Apache APISIX Ingressコントローラー

Apache APISIXの強力なルーティングと拡張機能により、Ingressの実装としてApache APISIXを使用することで、上記の課題を簡単に解決し、コミュニティに追加のIngressコントローラーオプションを提供できます。タイミング図は以下の通りです:

タイミング図

Apache APISIX ingressコントローラーを実装するためには、2つの基本的な問題を解決する必要があります。1つはKubernetesクラスターとApache APISIXのステータス間の同期を解決すること、もう1つはApache APISIX内のオブジェクトをKubernetesで定義すること(CRD)です。

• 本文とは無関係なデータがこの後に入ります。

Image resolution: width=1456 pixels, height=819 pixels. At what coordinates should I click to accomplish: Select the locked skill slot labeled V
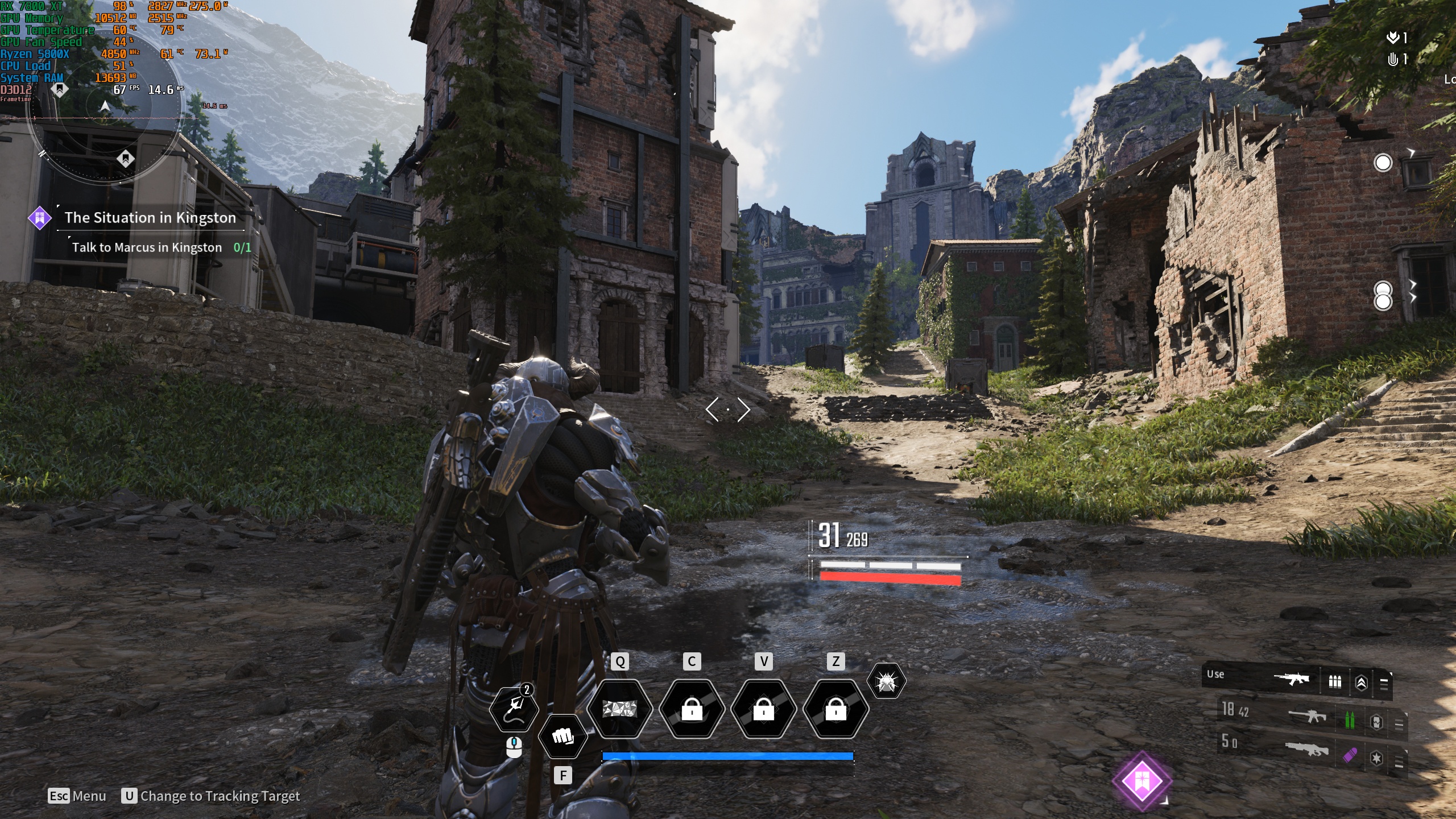pos(764,709)
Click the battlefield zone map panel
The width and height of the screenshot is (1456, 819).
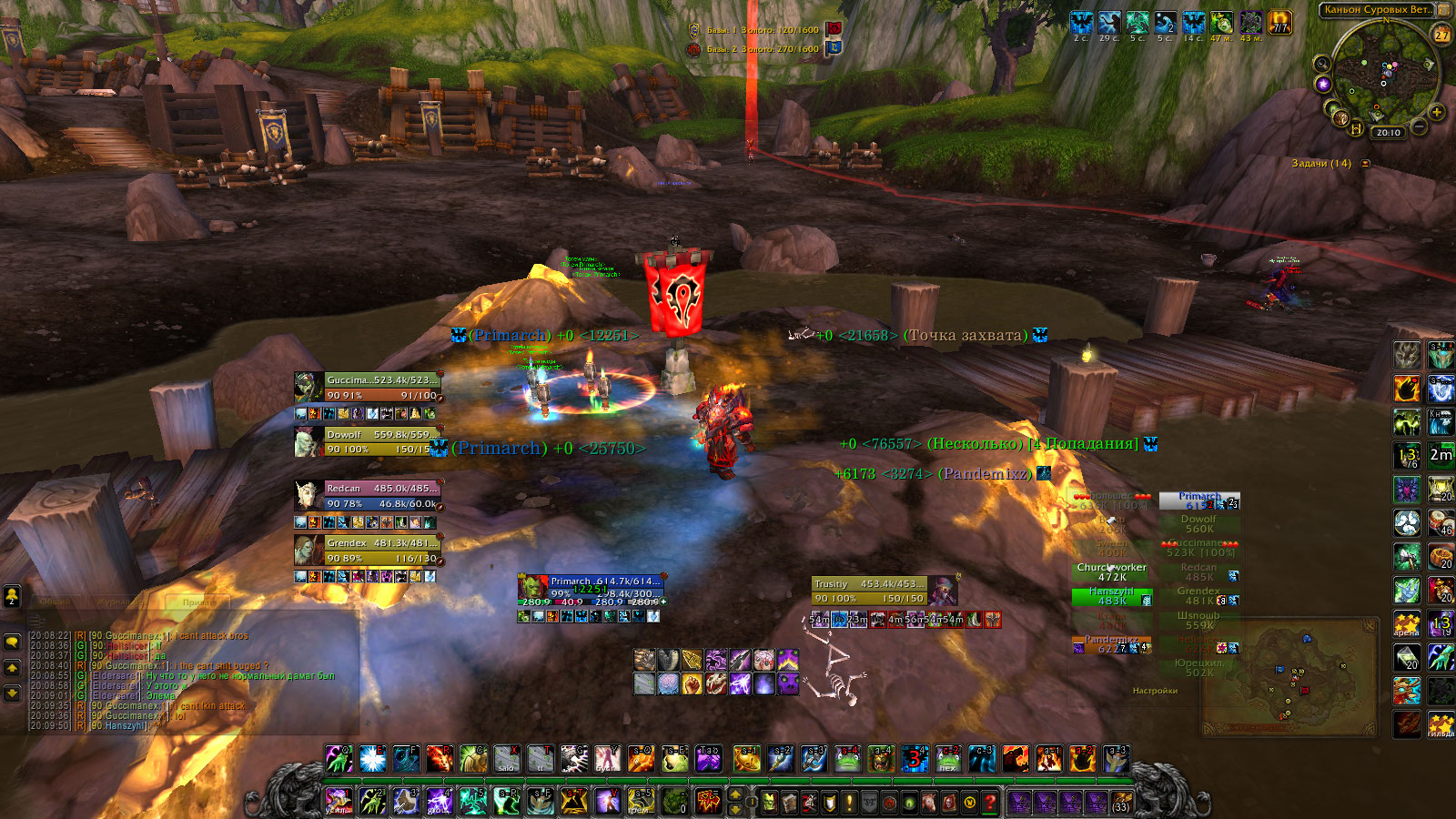(x=1290, y=680)
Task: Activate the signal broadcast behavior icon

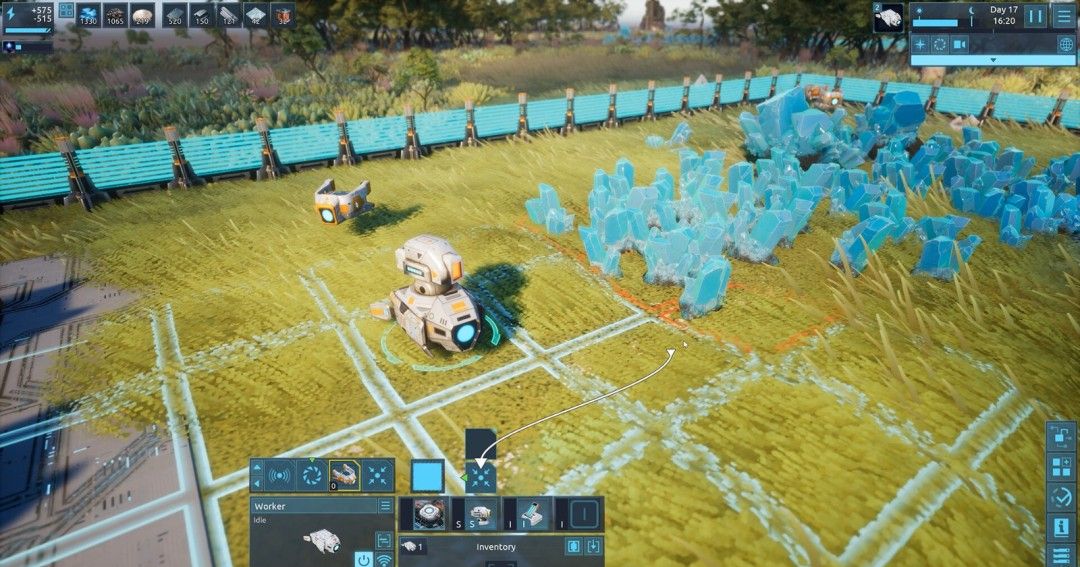Action: (x=281, y=476)
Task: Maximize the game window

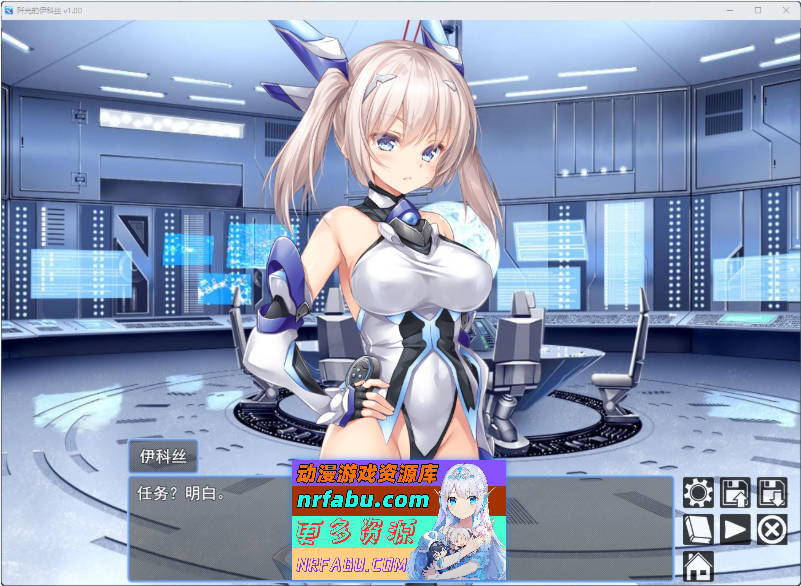Action: point(758,10)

Apache APISIXを迅速に統合し、その利点を活用するために、Apache APISIX ingressコントローラープロジェクトを作成しました(皆さんの参加を歓迎します)。現在、最初の基本的な問題であるKubernetesのPod情報をApache APISIXのアップストリームに同期すること、および自身の高可用性問題を解決するためのプライマリーバックアップを実装しています。

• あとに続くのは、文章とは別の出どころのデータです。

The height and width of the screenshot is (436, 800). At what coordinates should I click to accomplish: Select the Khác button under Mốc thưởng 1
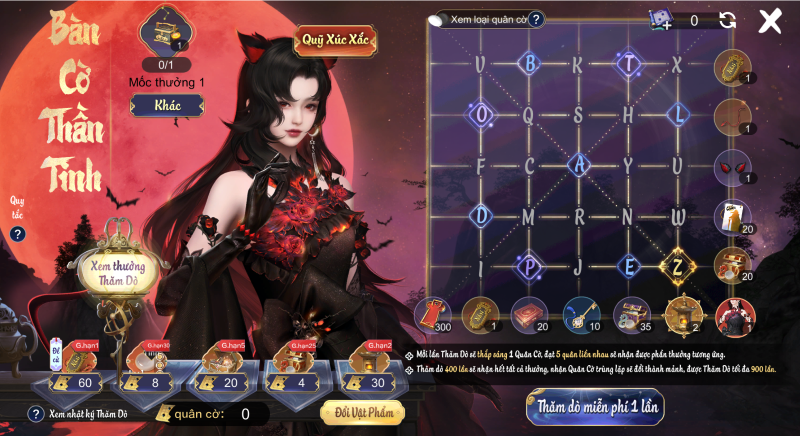168,106
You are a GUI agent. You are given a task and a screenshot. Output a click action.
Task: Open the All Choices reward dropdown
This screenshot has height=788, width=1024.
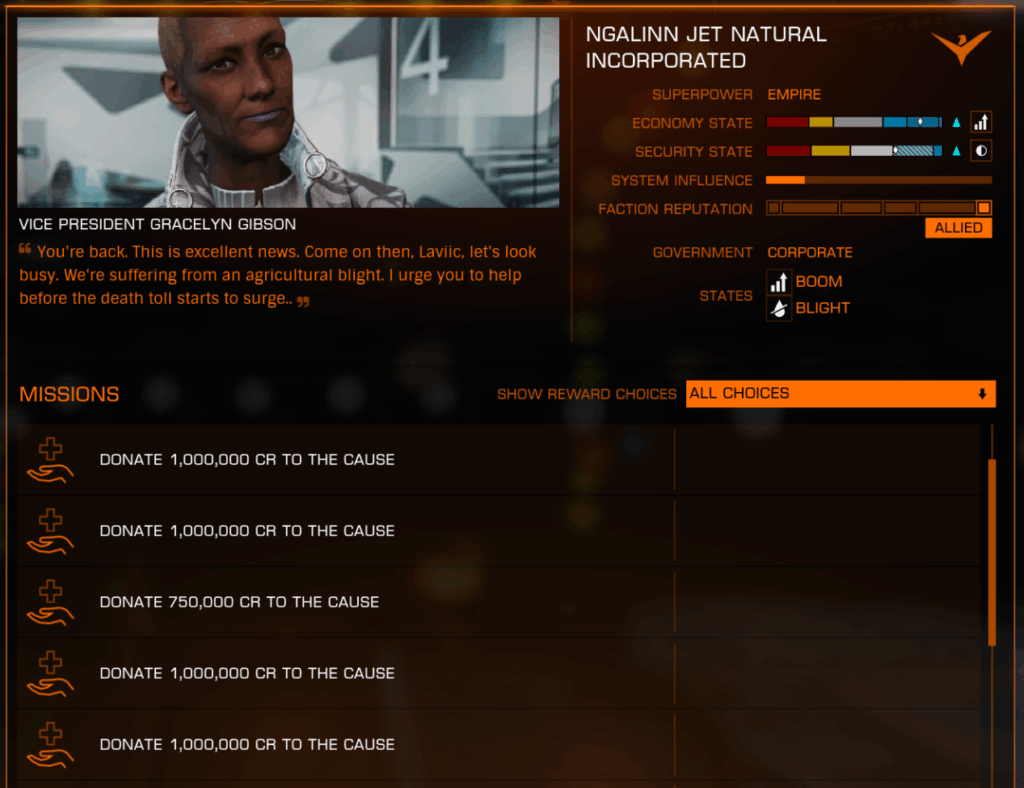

KubernetesはYAMLを使用してクラスターのステータスを宣言的に定義するため、Apache APISIX内のオブジェクト(ルート/サービス/アップストリーム/プラグイン)をKubernetesに統合するためにCRD(カスタムリソース定義)を定義する必要があります。

また、既存のKubernetes ingressユーザーの移行を容易にするために、既存のingress設定項目との互換性を確保しようとしています。

これらの機能は、私たちの次の取り組みの目標であり、皆さんの参加を歓迎します。